Food insecurity(FI) is a lack of adequate food to maintain a healthy lifestyle, and occurs disproportionately among oppressed communities – African American, Latino, female-headed and low-income households in comparison to White, dual parent, and middle/high income families. FI is associated with physical and mental health among adolescents and adults. Multiple demographic and risk factors contribute to household food insecurity including caregiver employment, education, smoking, and mental health. Each of these risk factors uniquely contributes to food insecurity, yet may contribute cumulatively. Research on the cumulative effect of risk factors that increase food insecurity is limited. This study addresses this gap by examining how cumulative risk and risk profiles comprised of demographic (employment and education), behavioral (smoking), and psychosocial (anxiety and depression) risks are associated with food insecurity.
Methods
Using a nationally representative sample of 9,756 participants (NHANES, 2011-2012), a cumulative risk index (CRI) was calculated using education, employment, smoking, anxiety, and depression data. Latent class analysis (LCA) was used to identify underlying risk profiles for the aforementioned individual risk factors. Taylor series linearization was applied to three logistic regression models to assess the effect of each individual risk variable (model 1), cumulative risk (model 2), and latent class profiles (model 3) on household food security (food secure/insecure). All models controlled for age, race, and poverty level.
Results
The majority of participants were food secure (83%, n=7,460). Approximately one in six were food insecure (17%, n=2,247). Among risk variables, 38% were high risk for lower education (n=4,399), 19% were high risk for unemployment/underemployment (n=562), 12% were high risk for smoking (n=1,229), 8% were high risk for depression (n=442), and 25% were high risk for anxiety (n=1,372). In model 1, odds of food insecurity were highest for those at high risk for anxiety (OR=1.76, p=.040) and depression (OR=1.59, p=.008). CRI (model 2) was not associated with food insecurity. LCA results identified three risk profiles: high risk for smoking/lower education (class #1 n=424, 3.7%), high risk for anxiety/depression (class #2, n=453, 5.3%), and overall low risk (class #3, n=8,863, 90.9%). In model 3, participants in class #1 (OR=2.3) and class #2 (OR=3.0) were more likely to be food insecure, compared to participants in class #3 (p<.001).

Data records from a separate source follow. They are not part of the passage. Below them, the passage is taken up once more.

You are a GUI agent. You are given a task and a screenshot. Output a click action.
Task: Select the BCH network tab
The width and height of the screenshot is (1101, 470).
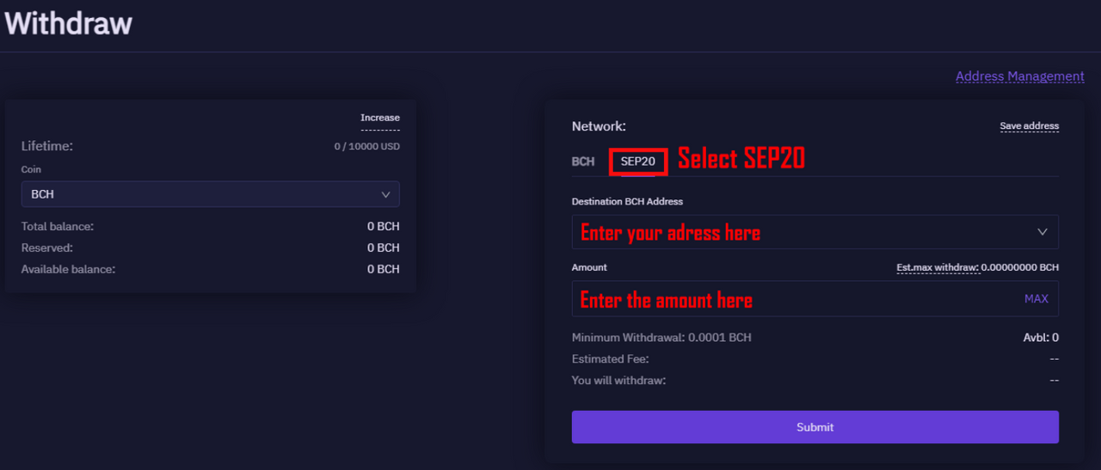click(x=583, y=161)
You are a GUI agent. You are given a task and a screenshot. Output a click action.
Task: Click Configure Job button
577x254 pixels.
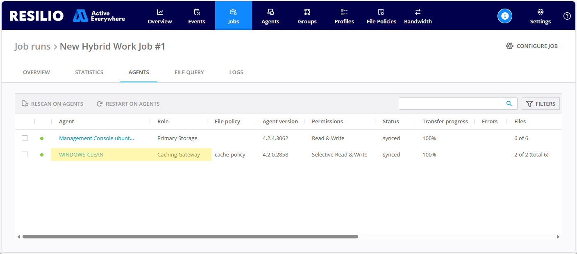(x=532, y=46)

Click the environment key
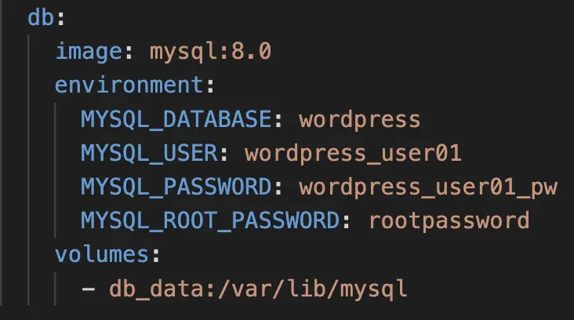point(129,85)
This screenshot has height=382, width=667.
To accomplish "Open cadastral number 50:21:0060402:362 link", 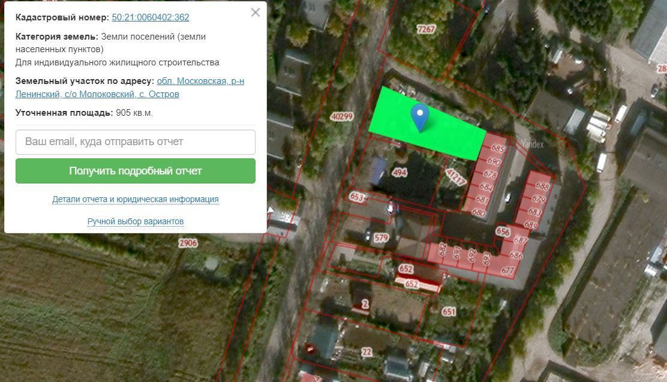I will click(151, 17).
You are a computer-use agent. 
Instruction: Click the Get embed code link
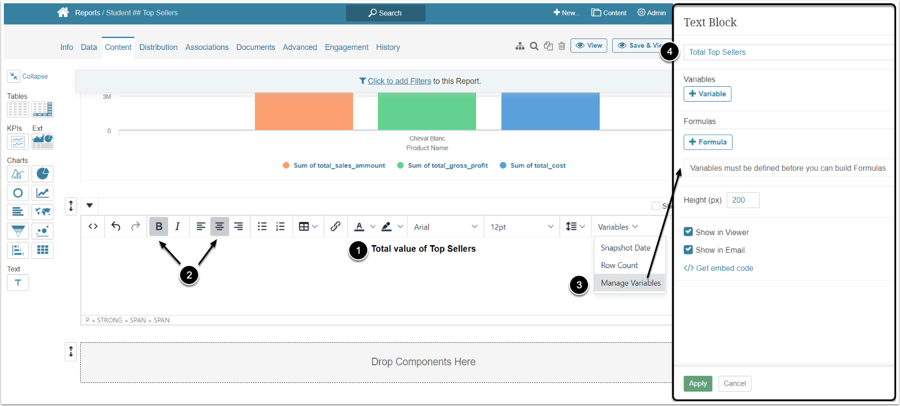point(724,268)

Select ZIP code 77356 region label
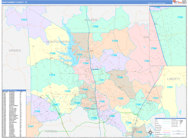(52, 54)
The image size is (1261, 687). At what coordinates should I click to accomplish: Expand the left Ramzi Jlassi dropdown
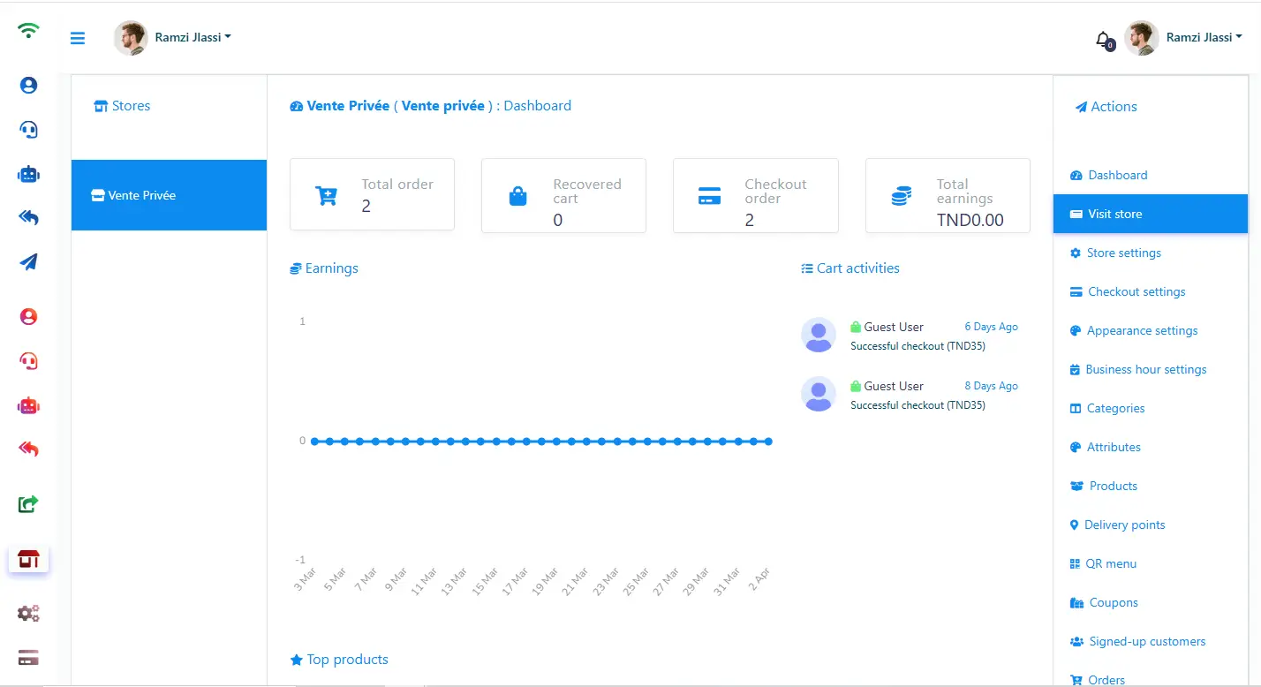[193, 38]
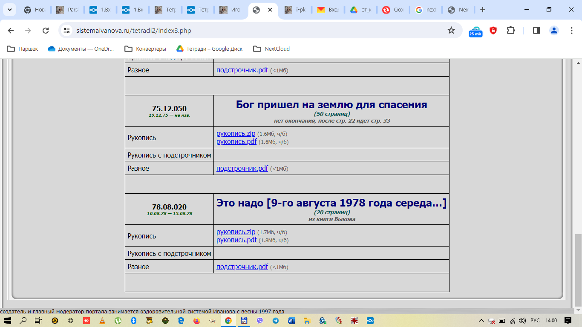Bookmark this page using the star icon
The image size is (582, 327).
click(451, 30)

Conclusion and Implications
Model comparisons show the combination of smoking/education risk factors increase risk of food insecurity, although not independently; yet depression and anxiety increase risk both independently and cumulatively. To promote equitable access to food, social work interventions should target these risk factors food insecurity with clients. Although the risk factors included in this study were individual-level demographic, psychosocial, and behavioral risks, they may be tied to broader macro issues in the social (cultural) and physical environment. Macro social work must focus on increasing equitable food security through addressing community level issues associated with food security such as employment and education opportunities, access to mental health services, and access to smoking cessation, especially in low-income communities and communities of color.